→ **ASSIGNED TASK**:
Write out exactly the lines from the one holding "The width and height of the screenshot is (1090, 753)." to the last line of the entries, both ends included and nothing else, without the pictures.

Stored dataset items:
BEGIN
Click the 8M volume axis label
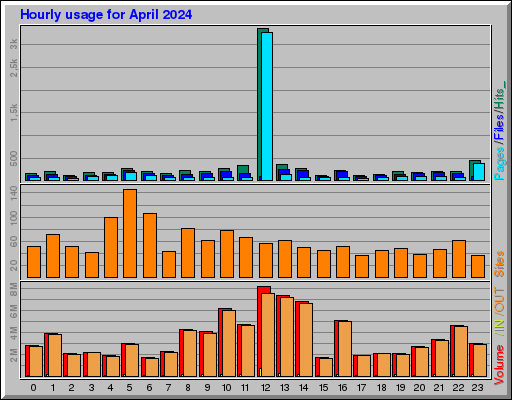The image size is (512, 400). (x=13, y=289)
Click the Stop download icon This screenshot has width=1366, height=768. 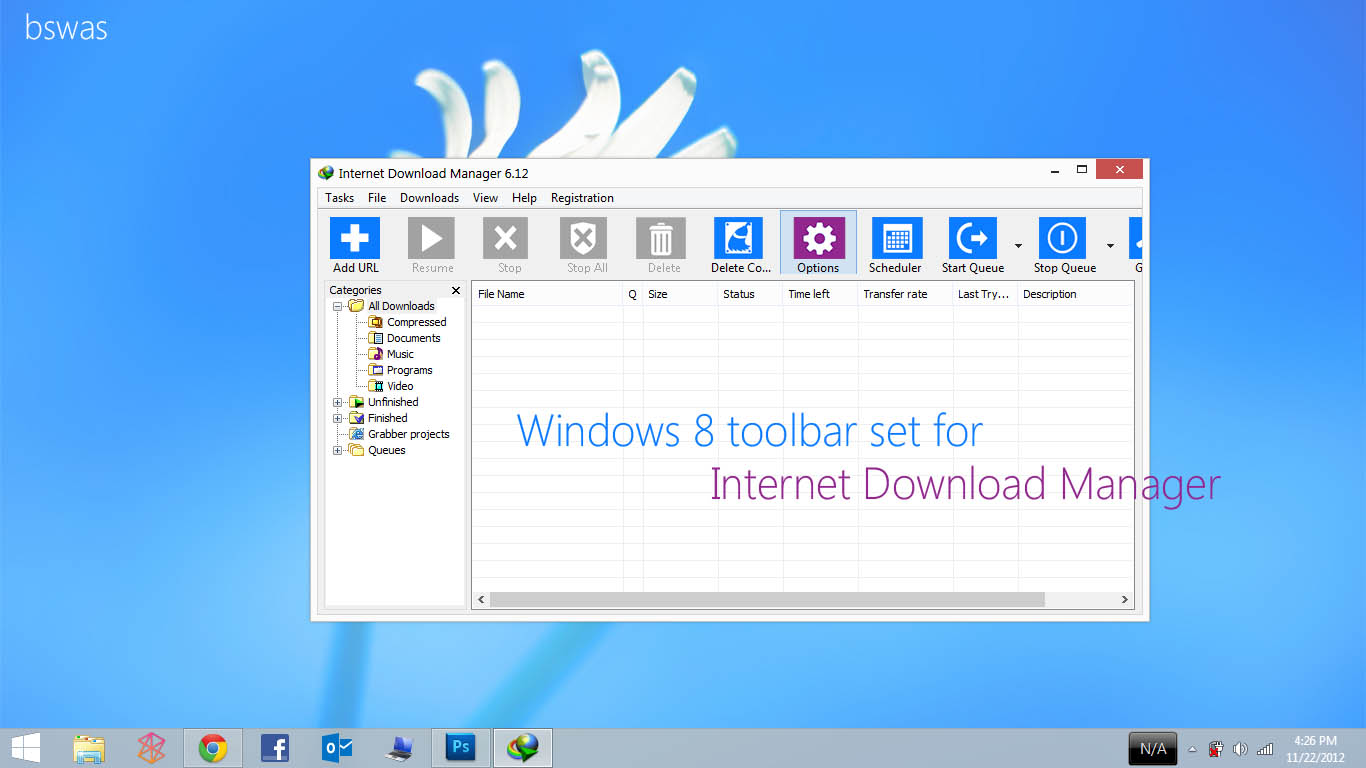click(506, 240)
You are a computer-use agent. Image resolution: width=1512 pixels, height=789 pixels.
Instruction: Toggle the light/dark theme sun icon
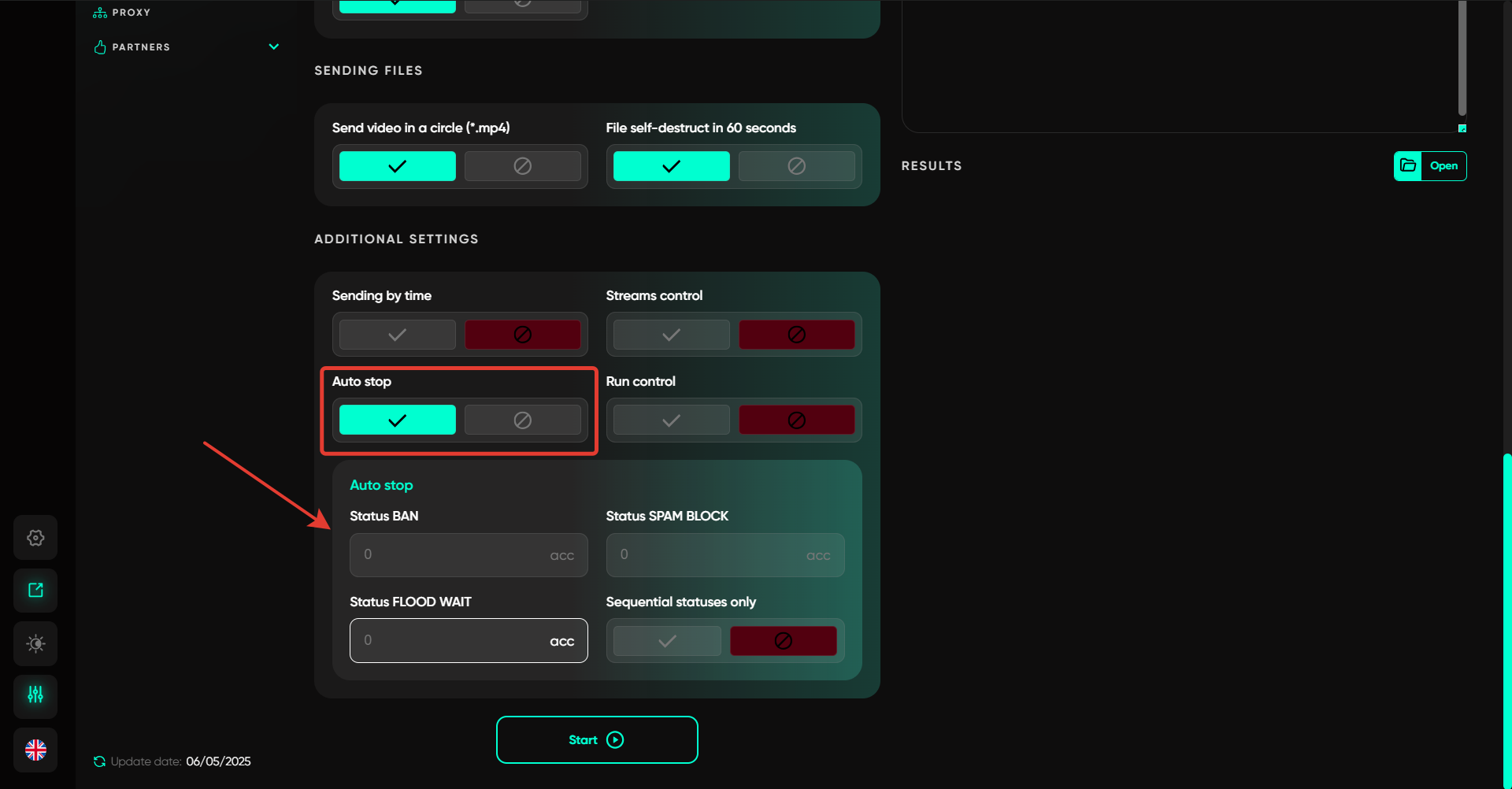(x=35, y=644)
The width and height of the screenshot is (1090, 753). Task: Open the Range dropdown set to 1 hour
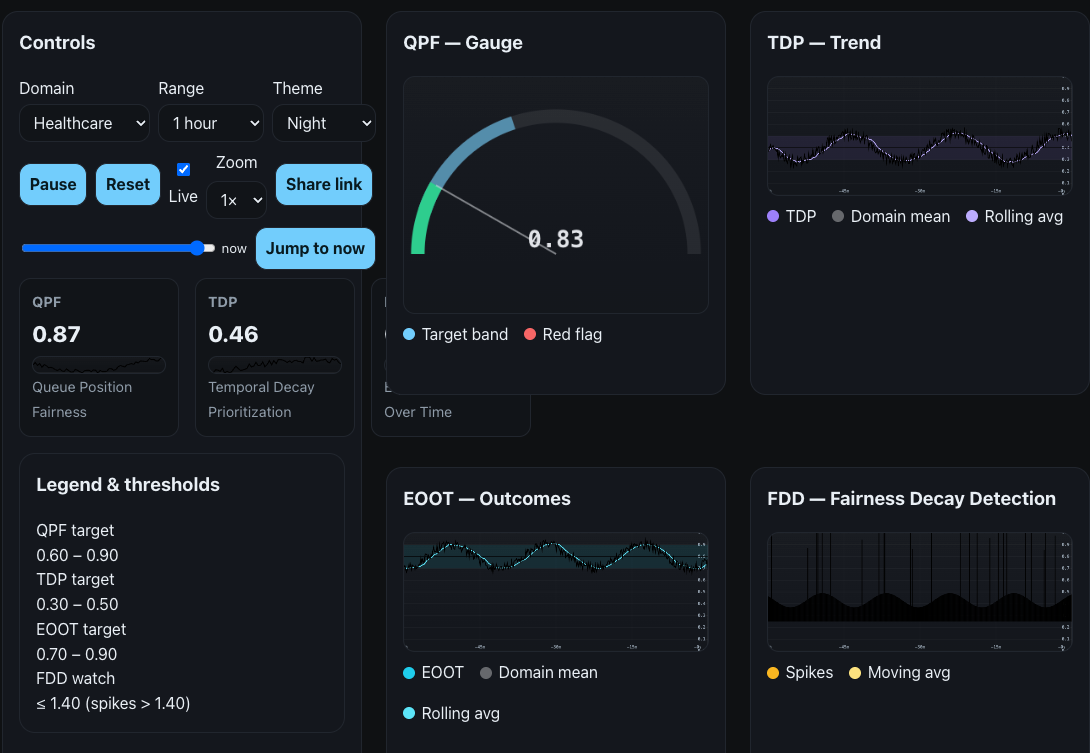(x=210, y=123)
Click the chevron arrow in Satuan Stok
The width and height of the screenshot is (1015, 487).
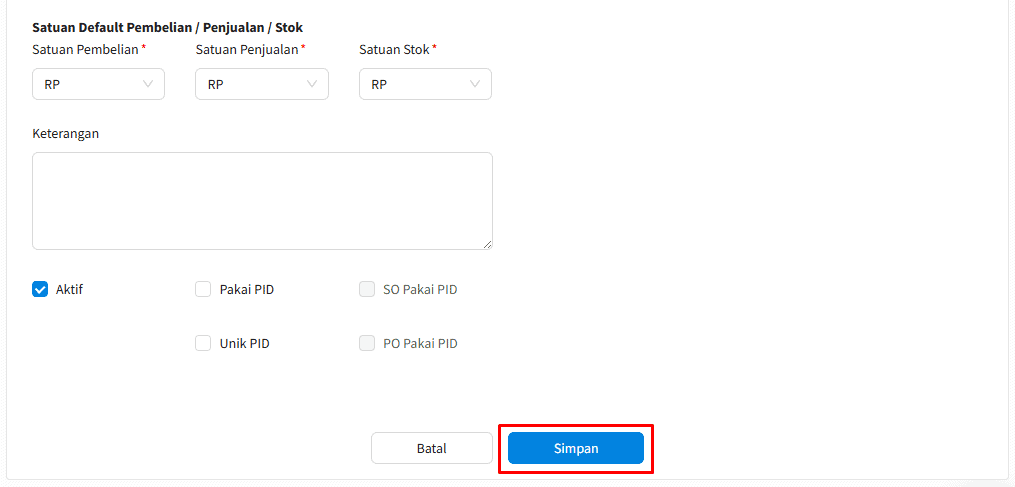475,84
END
→ **EXERCISE SOLUTION**:
The width and height of the screenshot is (1090, 753). Task: Open the Range dropdown set to 1 hour
(x=210, y=123)
Click the chevron arrow in Satuan Stok
The width and height of the screenshot is (1015, 487).
475,84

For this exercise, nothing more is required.